§ **TASK ITEM**
Name every person identified by name in the Onix platform text, and give the role the text assigns to each.

§ **SELECTED PASSAGE**
________________________

There is a version of this that functions well — a knowledgeable, always-available explainer that helps someone understand what's happening in their body, or nudges them toward seeking real care. One expert on the platform, pediatrician and media researcher Michael Rich, described his Onix as a tool for helping people understand their situation and decide whether to pursue professional help, not a replacement for it. A disclaimer appears at login making the same point. Whether that disclaimer will matter much in a world where millions of people already treat ChatGPT as a therapist is another question the platform cannot answer for itself.
What Onix is building sits at the intersection of several forces that aren't going away: the cost of healthcare, the reach of AI, the economics of the creator economy, and the slow erosion of the assumption that some conversations require another human being on the other end. The platform may refine its guardrails. The hallucinations may diminish. The product recommendations may become more clearly labeled. What won't be resolved by a software update is the underlying question of what gets lost when the voice saying "I'm here with you" belongs to no one.
Notable Quotes
When my patients are struggling and they can't reach me, they can go online and access a good part of the 'me' that is actually able to help them when I'm not able to.— David Rabin, stress researcher and Onix participant
To me, it's just an empirical question of, does it work?— Robert Wachter, chair of medicine at UC San Francisco
The Hearth Conversation Another angle on the story
What's actually new here? Chatbots pretending to be experts isn't exactly a fresh idea.
The novelty is the infrastructure — a marketplace where experts own their bots, train them on their own content, and collect subscription revenue. It's less about the technology and more about who profits from it.
So it's a business model dressed up as a privacy story?
Partly. The privacy architecture is genuinely unusual — data stored on the user's device, not the company's servers. But yes, the revenue logic is front and center. The white paper literally describes an expert's knowledge as a capital asset.
What about the people who can't afford a real therapist or doctor? Isn't a good-enough bot better than nothing?
That's the most sympathetic case for the platform, and it's real. A $200-a-year subscription versus $600 an hour in person — the arithmetic is hard to argue with. The question is whether "good enough" holds up when someone is in genuine distress.
The product placement bothers me. A bot recommending something its human counterpart has a financial stake in — that's not advice, that's advertising.
And the bot disclosed the conflict, eventually. But it also repeated the recommendation unprompted. There's a difference between transparency and neutrality, and Onix isn't claiming to offer the latter.
The breathing exercise story is strange. The bot said it was breathing with the user.
And then admitted it has no body. What's strange is the middle part — the performance of presence. Whether that's comforting or unsettling probably depends on how much you needed it to be real.
Does the expert whose face is on the bot bear any responsibility for what it says?
That's the question Onix hasn't fully answered. The experts train the bots, but the bots hallucinate. Rabin said the system needs close monitoring. Who does that monitoring at scale is unclear.
What's the honest ceiling for something like this?
Probably what one doctor called it — an interactive explainer. Something that helps you understand your situation well enough to ask better questions of an actual human. The trouble is the platform is being sold as something closer to the human itself.

________________________

§ **SUPPLIED RECORDS**
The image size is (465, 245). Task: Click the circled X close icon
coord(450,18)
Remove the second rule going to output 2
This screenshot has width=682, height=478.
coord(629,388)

________________________

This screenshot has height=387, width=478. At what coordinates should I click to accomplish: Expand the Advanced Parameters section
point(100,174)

________________________

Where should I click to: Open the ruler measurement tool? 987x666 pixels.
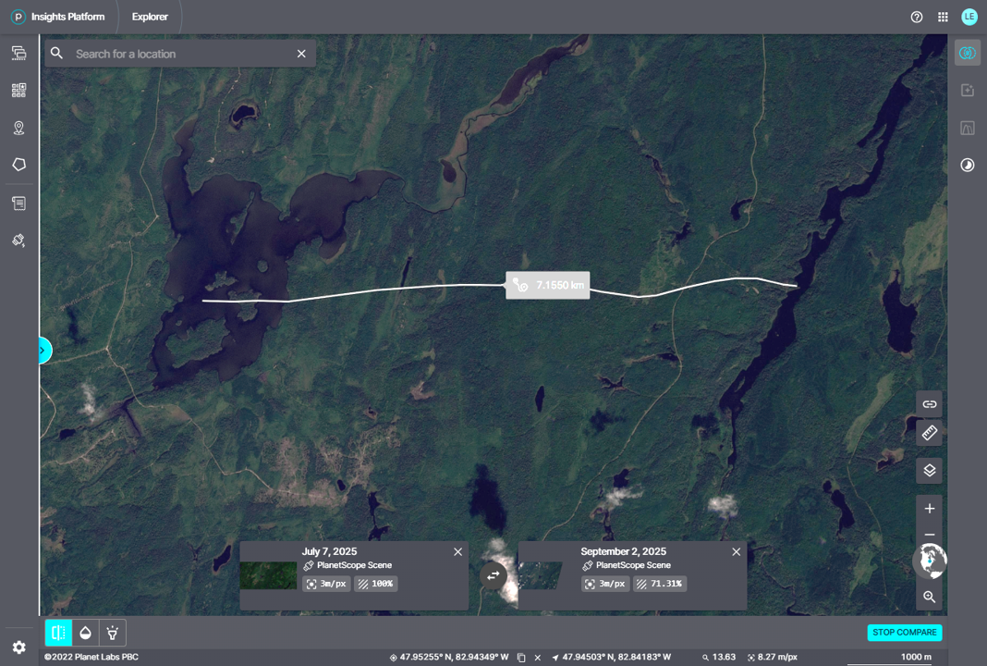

________________________

§ **WORKED SOLUTION**
- Michael Rich: pediatrician and media researcher, an expert on the platform
- David Rabin: stress researcher and Onix participant
- Robert Wachter: chair of medicine at UC San Francisco